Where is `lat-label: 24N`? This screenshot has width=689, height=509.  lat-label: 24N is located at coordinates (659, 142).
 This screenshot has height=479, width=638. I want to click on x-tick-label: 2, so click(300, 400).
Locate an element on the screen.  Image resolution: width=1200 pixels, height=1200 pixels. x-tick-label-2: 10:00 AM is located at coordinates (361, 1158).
========
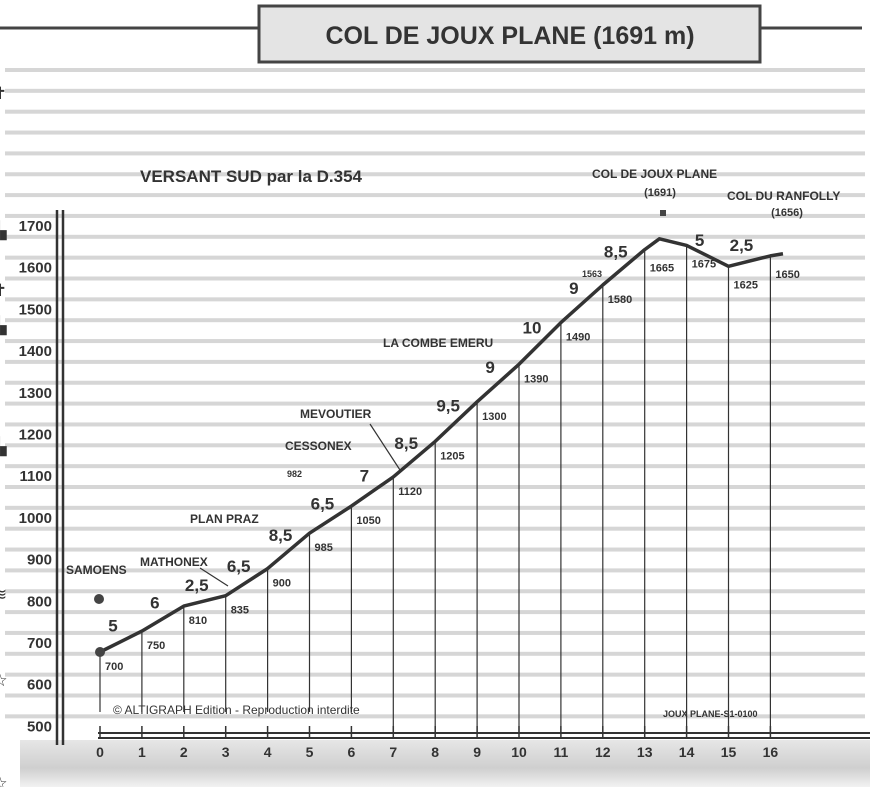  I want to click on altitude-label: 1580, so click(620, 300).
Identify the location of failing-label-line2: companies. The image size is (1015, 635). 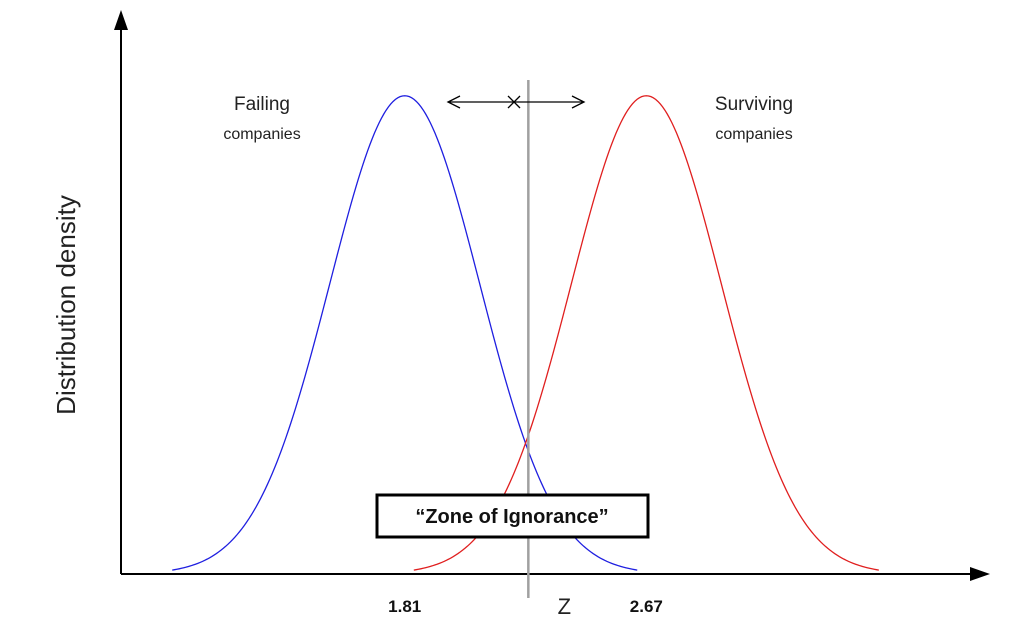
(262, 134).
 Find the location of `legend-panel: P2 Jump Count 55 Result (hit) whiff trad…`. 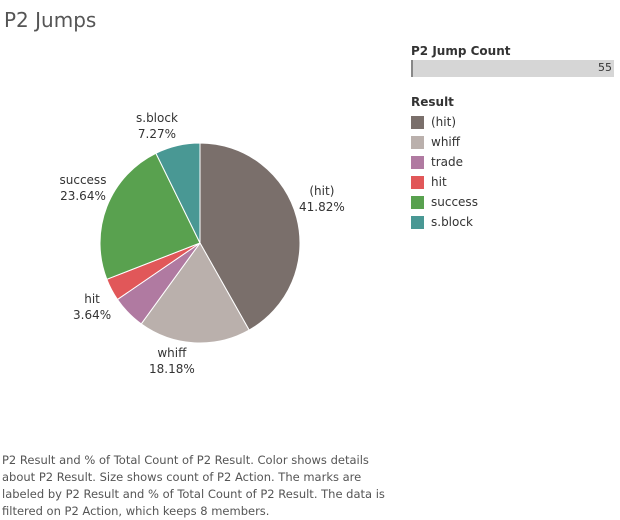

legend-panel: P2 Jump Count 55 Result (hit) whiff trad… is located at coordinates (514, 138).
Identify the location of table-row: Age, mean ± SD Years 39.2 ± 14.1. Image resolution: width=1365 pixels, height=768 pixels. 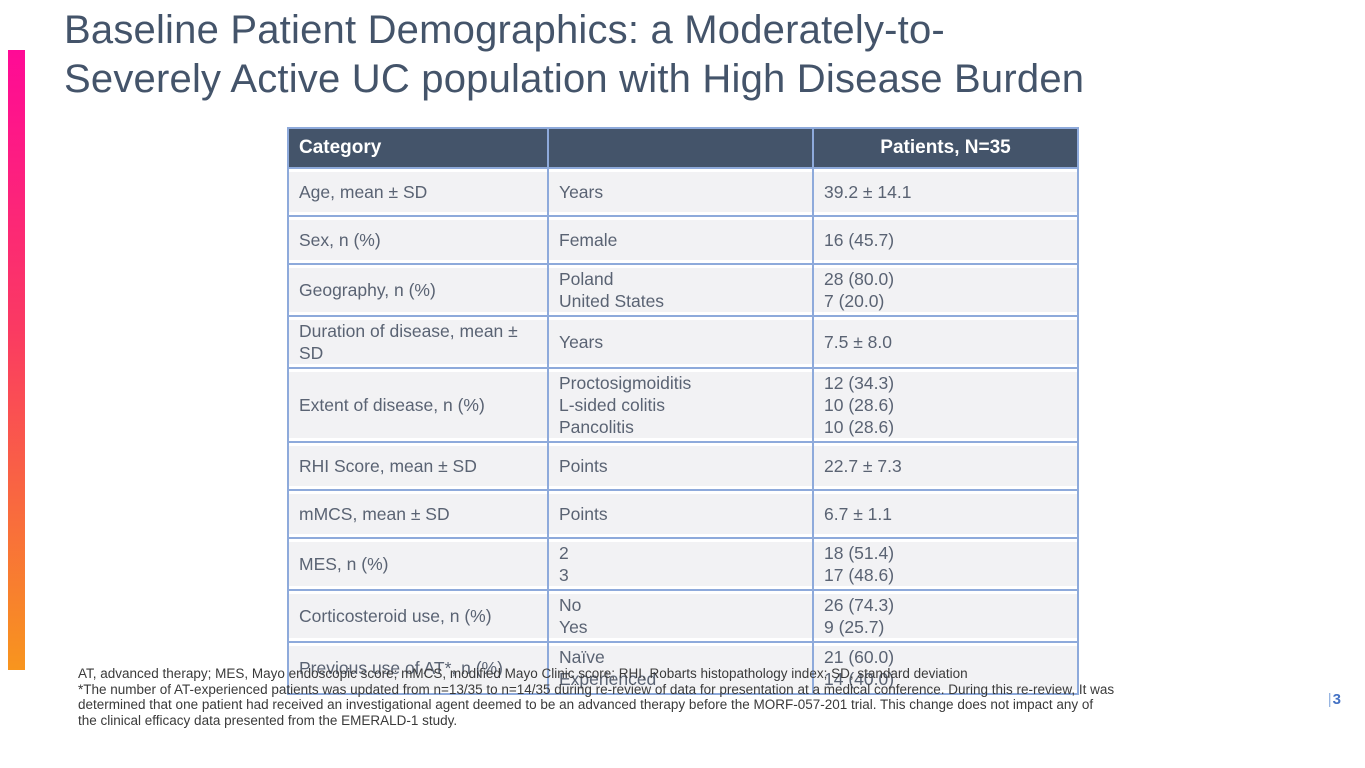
========
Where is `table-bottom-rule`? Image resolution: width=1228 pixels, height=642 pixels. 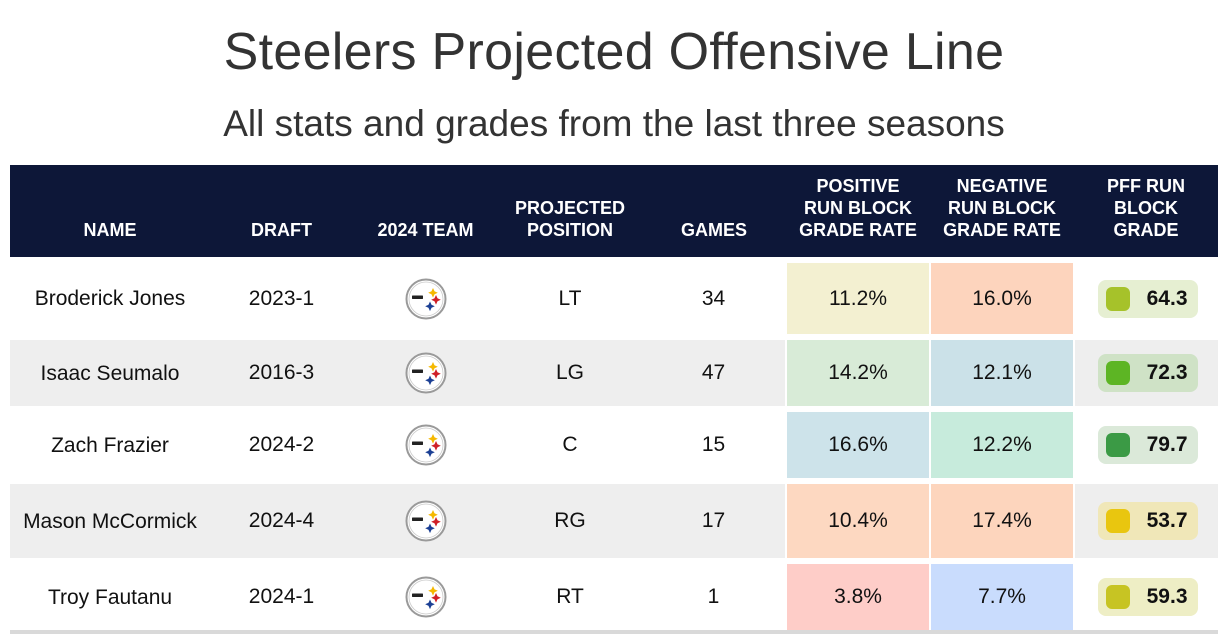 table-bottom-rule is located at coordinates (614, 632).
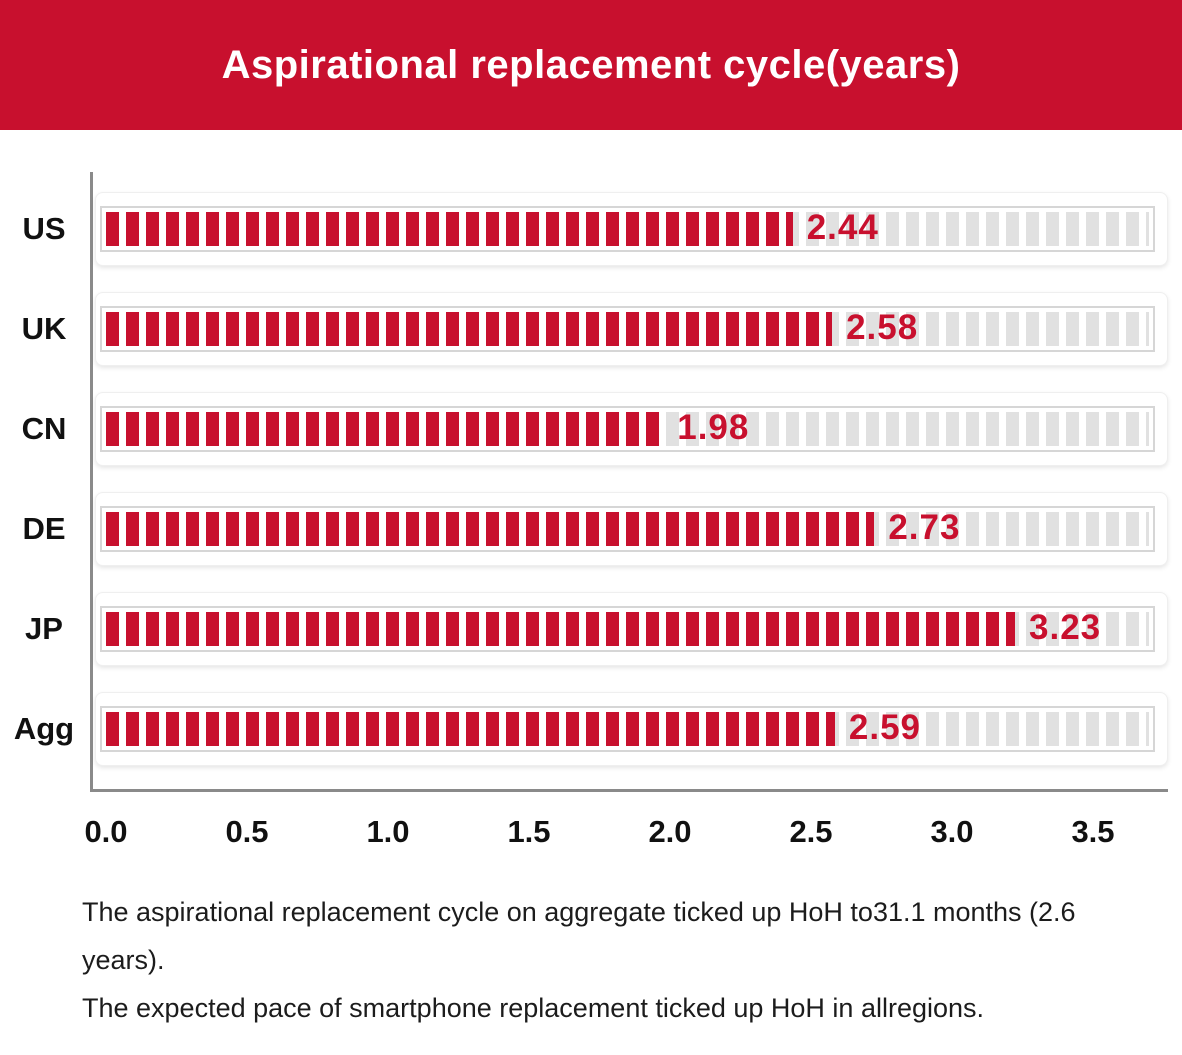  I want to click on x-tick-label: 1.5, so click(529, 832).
========
About this task: Reproduce the data above verbatim, everything from the line containing "coordinates (659, 142)." down to the line containing "Locate an element", with both of those lines included.

Problem solution:
Where is `lat-label: 24N`? This screenshot has width=689, height=509.  lat-label: 24N is located at coordinates (659, 142).
 This screenshot has height=479, width=638. I want to click on x-tick-label: 2, so click(300, 400).
Locate an element on the screen.  Image resolution: width=1200 pixels, height=1200 pixels. x-tick-label-2: 10:00 AM is located at coordinates (361, 1158).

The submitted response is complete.